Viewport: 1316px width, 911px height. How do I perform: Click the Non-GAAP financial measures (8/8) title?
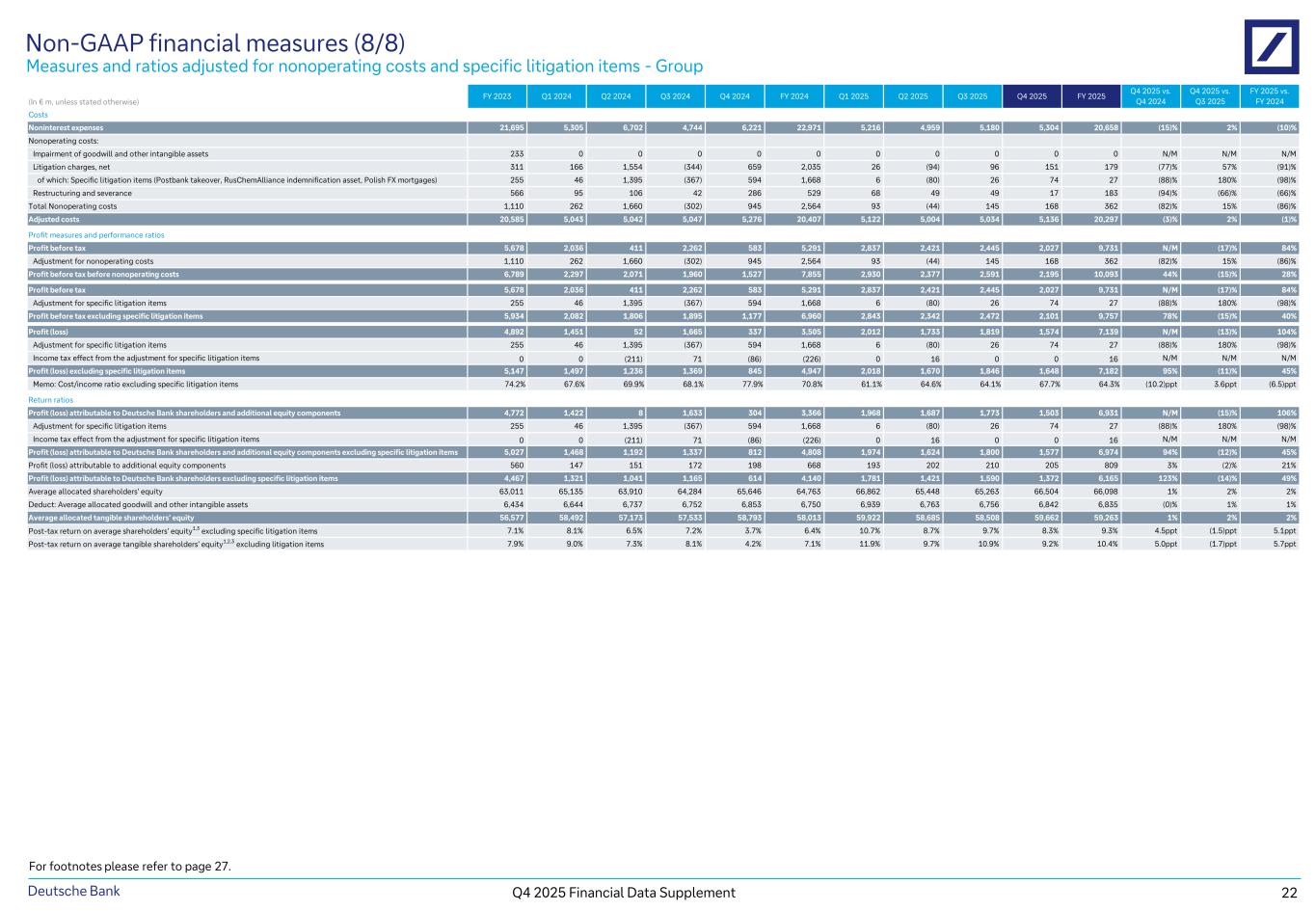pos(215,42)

########

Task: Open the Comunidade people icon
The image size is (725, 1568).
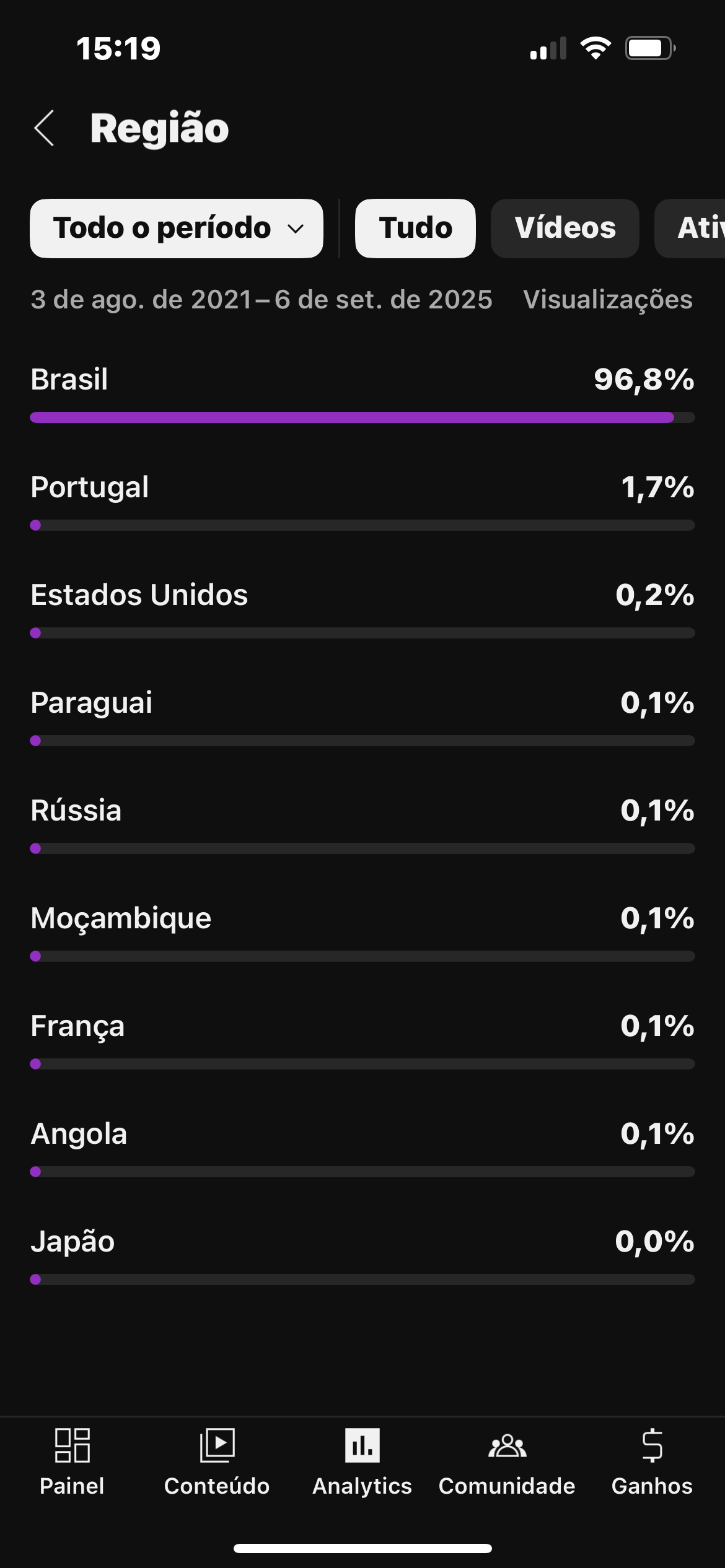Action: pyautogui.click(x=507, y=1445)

########

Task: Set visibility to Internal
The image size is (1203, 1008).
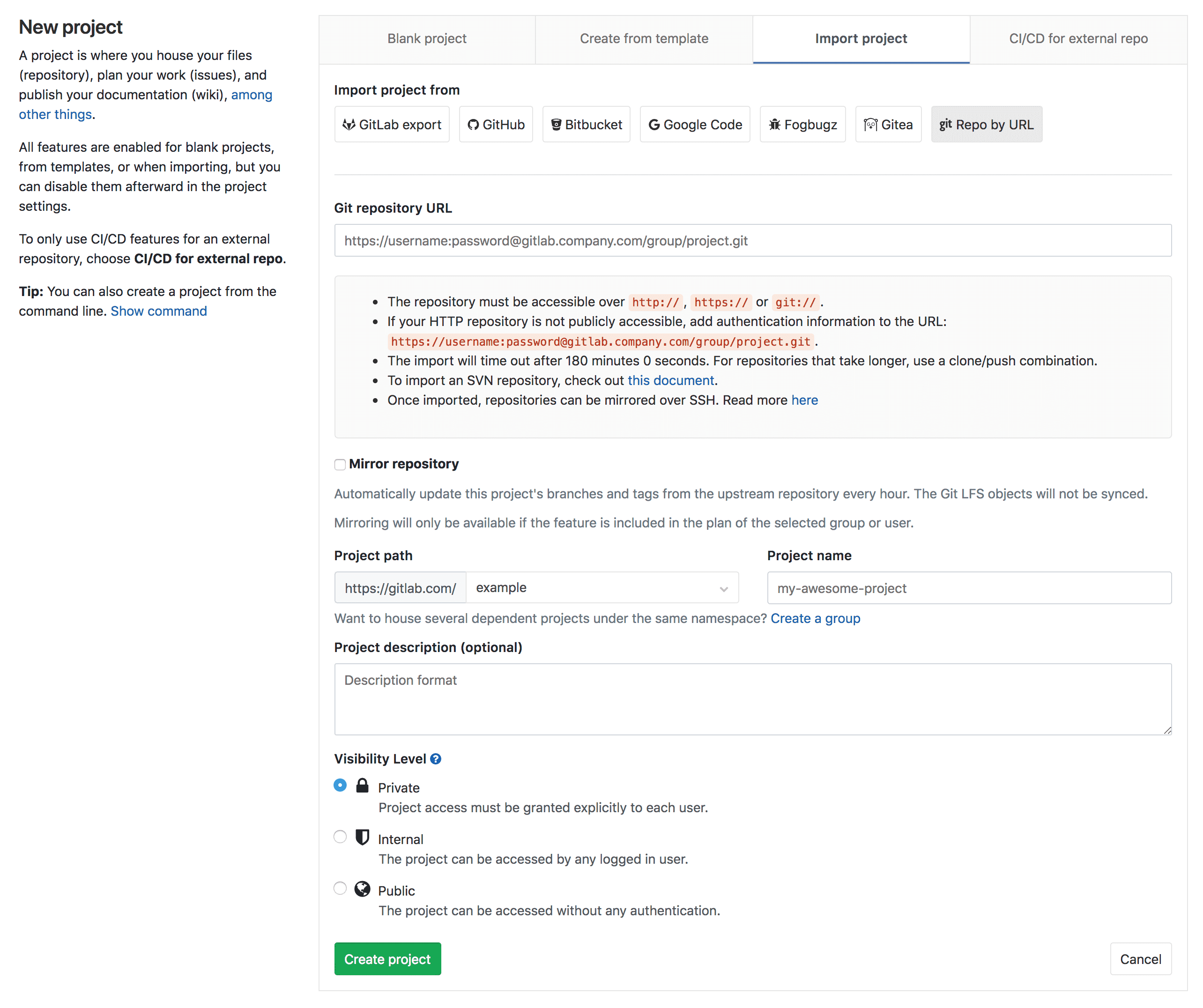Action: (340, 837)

########

Required work ▸ Say how many of the lines above include the word "Task", giving the figure alone.

Output ▸ 2